When America is involved in a war in which hundreds of thousands fought, 57,939 Americans were killed and 2,470 are still unaccounted for, that war belongs in history books. The future is with the students of today. They should be taught all of our history.
I think what Walter Capps is doing is great: great for the students, great for the veterans and great for the country.
Marketing in Medicine
The article entitled "Eye Surgery Pitch--Is It Hype or Hope" (March 3) has raised several issues that need to be dwelled upon and clarified. The first issue is marketing in medicine. At the California Center for Eye Surgery, my patients' vision and welfare have been and always will be our primary concern. However, as difficult as it seems, physicians are realizing that the private practice of medicine is also a business with very stiff and formidable competition from HMO's, insurance companies and yes, even Medicare, with its attempts to have doctors reduce their fees. A physician can succeed today by: 1--Reputation, which is solely a function of time or 2--Visibility, which involves very careful, ethical marketing. With the current glut of physicians, it is clear that marketing plays a critical role.
Ever since the historic Bates and O'Steen Supreme Court decision in which the FTC opened doors to the legal and medical profession to advertise and market their services, the new uncharted waters have been slowly, but progressively toe tested. Marketing is a very powerful instrument. As advertising agencies already know, the success or failure of a product or service depends on marketing. In medicine, this can result in a shift, a reallocation of an entire cross section of patients to the physician who strategically positions himself in the community. Any time this shift occurs, there will be a cry of outrage from those who have maintained a "mountain to Mohammed" or "ivory tower" attitude. Yes, professional jealousy is alive and well in the medical field.

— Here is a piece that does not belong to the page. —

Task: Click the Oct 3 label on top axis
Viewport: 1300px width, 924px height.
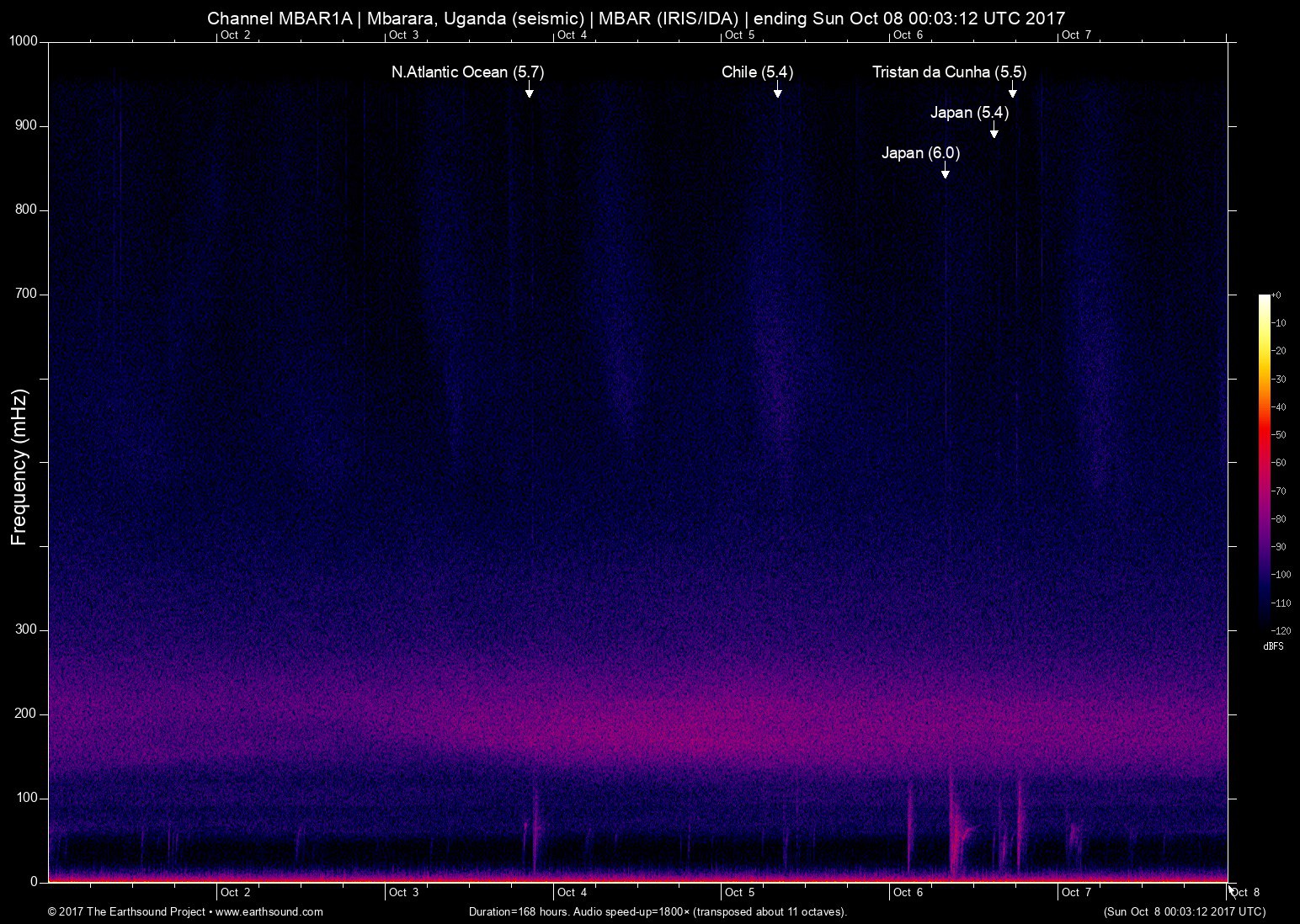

I am concerned about the rising costs of health care and have pioneered the concepts of outpatient eye surgery to provide the highest quality of care while reducing anxiety and costs. I feel my standards of care and surgical skills in laser, cataract, implant and radial keratotomy are of the highest caliber. I freely admit to using marketing in my practice because I do so in an ethical, straightforward way--my conscience is clear and I can sleep well at night--and my patients are very content.
In regards to radial keratotomy, several points must be made. I have followed the development of this fascinating operation and introduced it to our South Bay community. On a recent interview, I was asked, "Isn't RK considered controversial?" Well, any procedure that creates such significant change will be controversial. Ophthalmology is a rapidly progressive field. When permanent wear contact lenses, lasers and lens implants were introduced, there were storms of controversy. At the root of this controversy is the argument many use that RK is cosmetic and performed on a "normal, healthy eye." Being able to get rid of one's "visual crutches" to see again is no more cosmetic than a crippled person being able to walk again without his braces.
In reference to predictability, we are achieving a success rate of 20/40 or better in 90-95% of our patients who are mild to moderately nearsighted. There is no convincing evidence that these excellent results will regress--on the contrary, data being gathered by our societies, the Kerato-Refractive Society and the International Society of Refractive Keratoplasty, are showing stable consistent results. Of course, if one were to extrapolate to the extreme and ask what will happen in 20 or 50 years, no one will be able to say, but who can predict in any operation what the future holds.